Exhausting diseases of various kinds, typhus and other severe fevers, phosphorus poisoning, etc., may result in this peculiar condition of the heart.

5. Morbid Growths.

Under this head may be placed _tumors_, _cancers_, _melanosis_, and _hydatids_.

=Tumors= of various kinds are occasionally found in connection with the heart. _Fibrous_ tumors of a small size may develop within the muscular walls, while _syphilitic_ growths, _cysts_, and _tubercular_ deposits may also, in rare cases, be discovered.

=Cancer.= Cancer of the heart has been noticed in two forms—_epithelial_ and _medullary_. A man, fifty-eight years old, had an epithelial cancer of the eye, which was removed.

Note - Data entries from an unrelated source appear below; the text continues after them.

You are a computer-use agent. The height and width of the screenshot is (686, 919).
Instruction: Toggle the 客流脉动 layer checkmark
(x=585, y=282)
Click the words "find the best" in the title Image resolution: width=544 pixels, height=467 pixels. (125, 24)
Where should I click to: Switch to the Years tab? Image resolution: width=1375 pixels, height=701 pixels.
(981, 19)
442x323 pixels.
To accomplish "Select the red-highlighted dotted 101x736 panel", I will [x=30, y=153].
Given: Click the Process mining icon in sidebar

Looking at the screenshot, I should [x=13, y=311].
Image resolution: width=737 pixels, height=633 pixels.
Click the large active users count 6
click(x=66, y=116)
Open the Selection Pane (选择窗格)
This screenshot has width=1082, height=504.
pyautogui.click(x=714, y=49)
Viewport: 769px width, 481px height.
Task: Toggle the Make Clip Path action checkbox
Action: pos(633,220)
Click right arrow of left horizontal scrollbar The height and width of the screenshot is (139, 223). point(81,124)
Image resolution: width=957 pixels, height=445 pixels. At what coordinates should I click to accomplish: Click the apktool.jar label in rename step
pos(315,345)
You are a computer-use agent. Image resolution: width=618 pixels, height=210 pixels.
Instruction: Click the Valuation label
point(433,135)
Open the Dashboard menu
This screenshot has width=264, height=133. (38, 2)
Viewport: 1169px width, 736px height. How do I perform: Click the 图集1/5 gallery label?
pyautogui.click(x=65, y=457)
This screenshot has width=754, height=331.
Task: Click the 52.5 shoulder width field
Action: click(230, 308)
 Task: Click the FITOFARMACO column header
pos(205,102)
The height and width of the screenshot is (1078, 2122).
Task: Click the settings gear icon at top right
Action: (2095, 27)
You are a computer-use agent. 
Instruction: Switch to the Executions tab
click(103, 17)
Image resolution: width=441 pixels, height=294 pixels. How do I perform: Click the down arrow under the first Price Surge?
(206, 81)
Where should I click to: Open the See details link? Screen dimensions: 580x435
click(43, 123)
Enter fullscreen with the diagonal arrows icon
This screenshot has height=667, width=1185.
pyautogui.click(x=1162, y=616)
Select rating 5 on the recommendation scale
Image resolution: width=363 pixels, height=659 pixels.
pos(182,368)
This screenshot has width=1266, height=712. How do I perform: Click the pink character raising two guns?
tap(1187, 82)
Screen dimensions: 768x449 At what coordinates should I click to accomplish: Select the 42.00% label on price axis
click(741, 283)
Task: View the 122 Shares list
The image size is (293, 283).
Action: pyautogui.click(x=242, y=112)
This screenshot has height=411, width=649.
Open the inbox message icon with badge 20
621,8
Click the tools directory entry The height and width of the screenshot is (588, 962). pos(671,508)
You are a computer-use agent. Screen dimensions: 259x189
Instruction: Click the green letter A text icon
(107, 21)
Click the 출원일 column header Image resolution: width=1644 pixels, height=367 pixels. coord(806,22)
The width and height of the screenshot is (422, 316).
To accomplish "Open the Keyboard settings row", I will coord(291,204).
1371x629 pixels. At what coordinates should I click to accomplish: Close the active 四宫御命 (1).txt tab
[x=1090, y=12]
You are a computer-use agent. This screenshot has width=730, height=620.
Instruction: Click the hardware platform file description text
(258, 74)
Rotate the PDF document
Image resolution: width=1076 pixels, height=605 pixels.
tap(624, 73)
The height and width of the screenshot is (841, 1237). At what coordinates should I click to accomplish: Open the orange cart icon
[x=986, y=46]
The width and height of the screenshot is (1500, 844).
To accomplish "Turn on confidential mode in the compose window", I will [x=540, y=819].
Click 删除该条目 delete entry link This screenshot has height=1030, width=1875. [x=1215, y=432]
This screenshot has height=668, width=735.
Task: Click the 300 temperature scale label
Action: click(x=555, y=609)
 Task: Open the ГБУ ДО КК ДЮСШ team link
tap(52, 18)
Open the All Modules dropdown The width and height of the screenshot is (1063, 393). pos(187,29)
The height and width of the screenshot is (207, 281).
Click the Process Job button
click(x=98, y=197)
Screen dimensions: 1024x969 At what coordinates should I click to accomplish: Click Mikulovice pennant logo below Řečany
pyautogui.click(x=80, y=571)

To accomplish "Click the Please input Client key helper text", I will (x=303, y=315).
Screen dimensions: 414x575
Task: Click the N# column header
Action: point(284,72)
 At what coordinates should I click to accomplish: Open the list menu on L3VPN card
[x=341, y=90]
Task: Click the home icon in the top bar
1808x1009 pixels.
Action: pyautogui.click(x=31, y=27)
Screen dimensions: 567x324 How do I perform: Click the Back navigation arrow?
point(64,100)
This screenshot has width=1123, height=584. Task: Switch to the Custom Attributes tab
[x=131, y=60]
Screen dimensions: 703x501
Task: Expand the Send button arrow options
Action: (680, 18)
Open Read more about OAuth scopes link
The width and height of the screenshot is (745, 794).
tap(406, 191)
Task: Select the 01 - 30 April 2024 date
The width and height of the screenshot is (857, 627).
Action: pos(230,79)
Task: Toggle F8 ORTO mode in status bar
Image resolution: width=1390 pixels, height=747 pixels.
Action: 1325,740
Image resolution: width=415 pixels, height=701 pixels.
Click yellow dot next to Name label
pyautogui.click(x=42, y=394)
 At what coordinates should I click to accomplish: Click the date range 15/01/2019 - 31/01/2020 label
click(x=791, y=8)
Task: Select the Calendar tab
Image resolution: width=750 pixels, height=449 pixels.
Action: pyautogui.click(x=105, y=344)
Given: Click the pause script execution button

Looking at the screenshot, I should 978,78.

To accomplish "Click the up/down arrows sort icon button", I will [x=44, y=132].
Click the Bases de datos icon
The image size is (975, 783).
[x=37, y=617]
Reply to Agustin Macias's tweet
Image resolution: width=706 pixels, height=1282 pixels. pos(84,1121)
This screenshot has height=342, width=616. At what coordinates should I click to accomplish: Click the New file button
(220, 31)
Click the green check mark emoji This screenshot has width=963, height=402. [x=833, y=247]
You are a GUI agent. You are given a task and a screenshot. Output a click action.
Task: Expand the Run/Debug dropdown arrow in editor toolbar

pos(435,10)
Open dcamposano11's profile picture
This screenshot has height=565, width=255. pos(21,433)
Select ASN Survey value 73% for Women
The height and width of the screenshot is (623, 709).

Two years after, the man died with a large cancerous tumor over the parotid gland. A post-mortem examination revealed a cancerous mass, about an inch and a-half in diameter, imbedded in the apex of the right ventricle and septum of the heart. A microscopic examination revealed its epithelial character.[10]

_Medullary_ cancer of the heart has been usually found associated with the same disease in the lungs and liver, and forms an investing mass which may involve the whole organ.

=Melanosis= of the heart presents the same character as in other parts of the body, and is considered but a variety of the medullary cancer, pigmentary matter being added. It may be developed upon the surface, or may infiltrate the substance of the whole organ.

=Hydatids= have been occasionally found in the heart, the most of which have probably been animal in their character, (_acephalocysts_.) A female, forty years old, who had been suffering pain in the region of the heart for some months, suddenly died, after running rapidly up stairs. One ounce of fluid was found in the pericardium. A considerable tumor was found at the apex of the heart, which slightly fluctuated. This tumor was about three inches in diameter, globular in form, and encroached considerably upon the cavity of the right ventricle. When laid open, it was found to contain a large number of small cysts or hydatids, varying in size from that of a small pea to that of a pigeon’s egg, the space between which was filled with a soft curdlike substance, of a yellow color.[11]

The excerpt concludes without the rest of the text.